3. The "Completeness" Trap

The study looked at three specific criteria: Relevance (did it answer the question?), Accuracy (is it true?), and Completeness (did it miss anything?).

  • The Analogy: Imagine a student answering a math problem.
    • Relevance: They wrote about math. (Good)
    • Accuracy: The math is correct. (Good)
    • Completeness: They forgot to write the final "Therefore, x = 5." (Bad)
  • The Finding: The AI models were the worst at judging Completeness. They couldn't agree on whether an answer was "full" or "missing pieces." It was like asking five people if a glass is "half full," and they all give you different answers. This is dangerous because in business, "completeness" often determines if a customer gets a refund or if a ticket gets escalated.

4. The "Temperature" Knob (Does turning it down help?)

In AI, "Temperature" is a dial that controls how random the AI is.

  • High Temperature (1.0): The AI is creative, wild, and takes risks.

  • Low Temperature (0.0): The AI is supposed to be robotic, logical, and repeatable.

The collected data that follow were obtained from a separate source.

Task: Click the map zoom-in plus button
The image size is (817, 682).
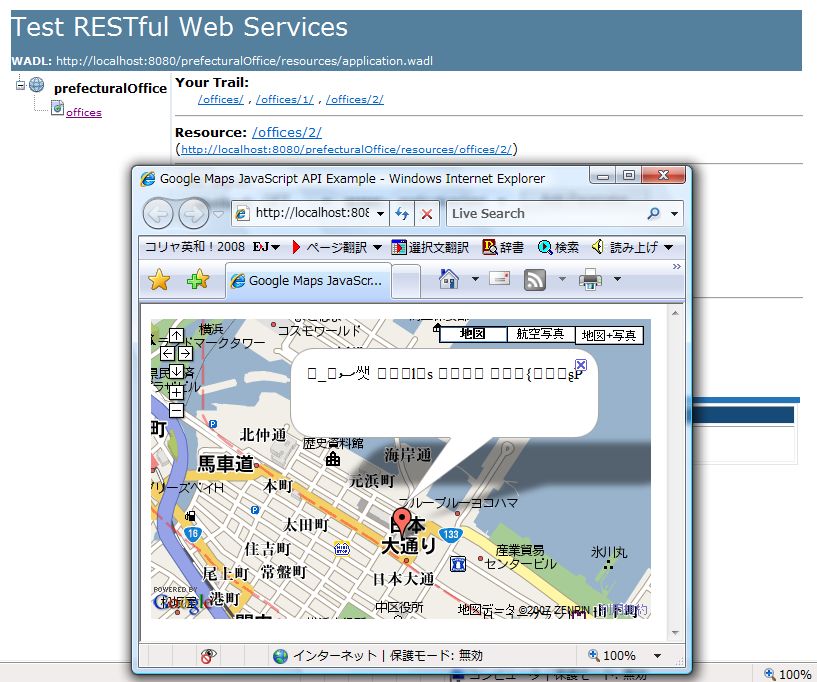Action: [176, 392]
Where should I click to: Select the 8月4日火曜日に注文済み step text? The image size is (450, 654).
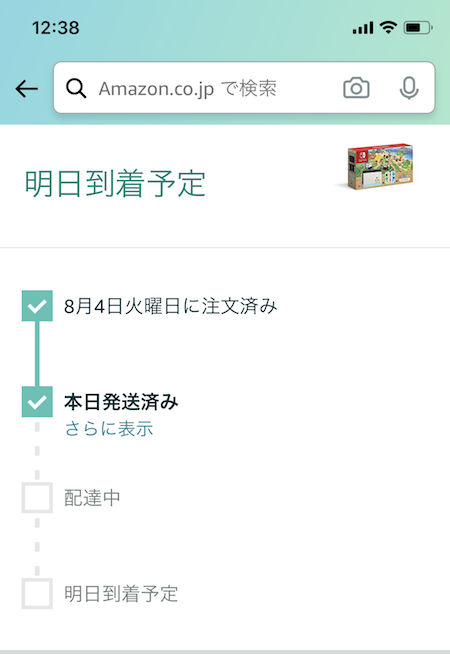(171, 306)
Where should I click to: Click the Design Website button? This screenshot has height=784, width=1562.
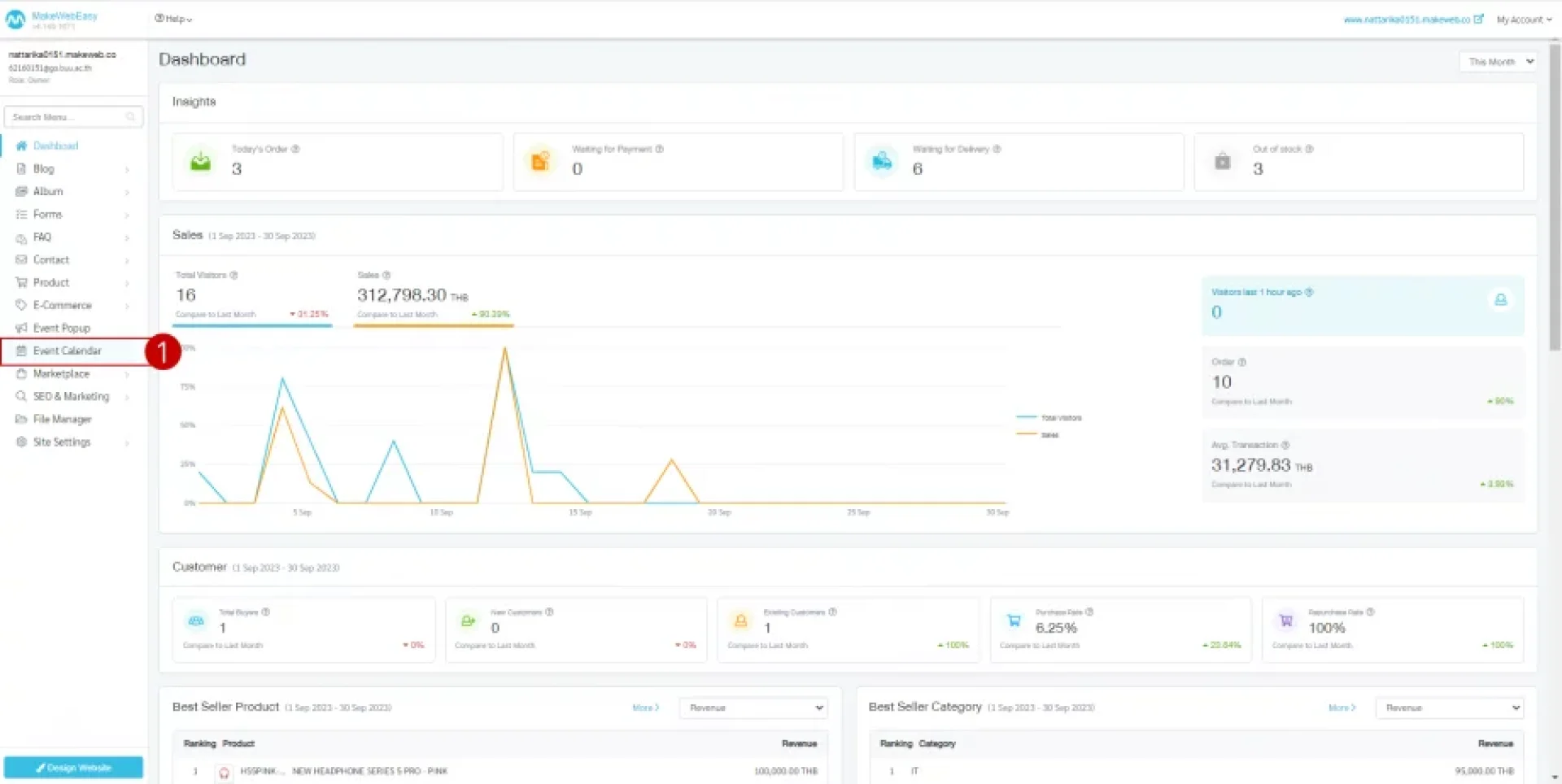[73, 768]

  • The Analogy: It's like telling a jazz musician to "play the same note exactly the same way every time."

  • The Finding:

    • For OpenAI (GPT) and Google (Gemini), turning the dial down to 0 helped a lot. They became much more consistent.
    • For Anthropic (Claude), turning the dial down barely helped. They were still inconsistent even when told to be robotic.
    • The Lesson: You can't just "fix" inconsistency by turning a setting to zero. It depends entirely on which AI you are using.

Why Should You Care? (The Real-World Impact)

You might think, "So the AI gives a slightly different score? Who cares?"

Here is why it matters:
Imagine a bank uses an AI to decide if a loan application is "Good" or "Bad."

  • Scenario A: The AI gives a score of 85 (Approved).
  • Scenario B: The same AI, looking at the same application 10 minutes later, gives a score of 45 (Rejected).

If this happens, the bank is being unfair. One customer gets a loan, and another identical customer gets rejected, just because the AI had a "bad day" or a "random thought."

The Bottom Line

The paper concludes that we cannot blindly trust AI to be a "Judge" yet.

  • Don't trust the score: A score of 80 today might be a 60 tomorrow.
  • Watch the "Completeness": This is the most unstable metric.
  • Mix it up: If you need reliability, don't rely on just one AI. You might need a "hybrid" system where a human double-checks the AI, or you use multiple AIs to vote on the answer.

In short: AI is a powerful tool, but right now, it's a bit like a weather forecast that changes its mind every time you ask it the same question. We need to learn how to live with that uncertainty before we let it make big decisions for us.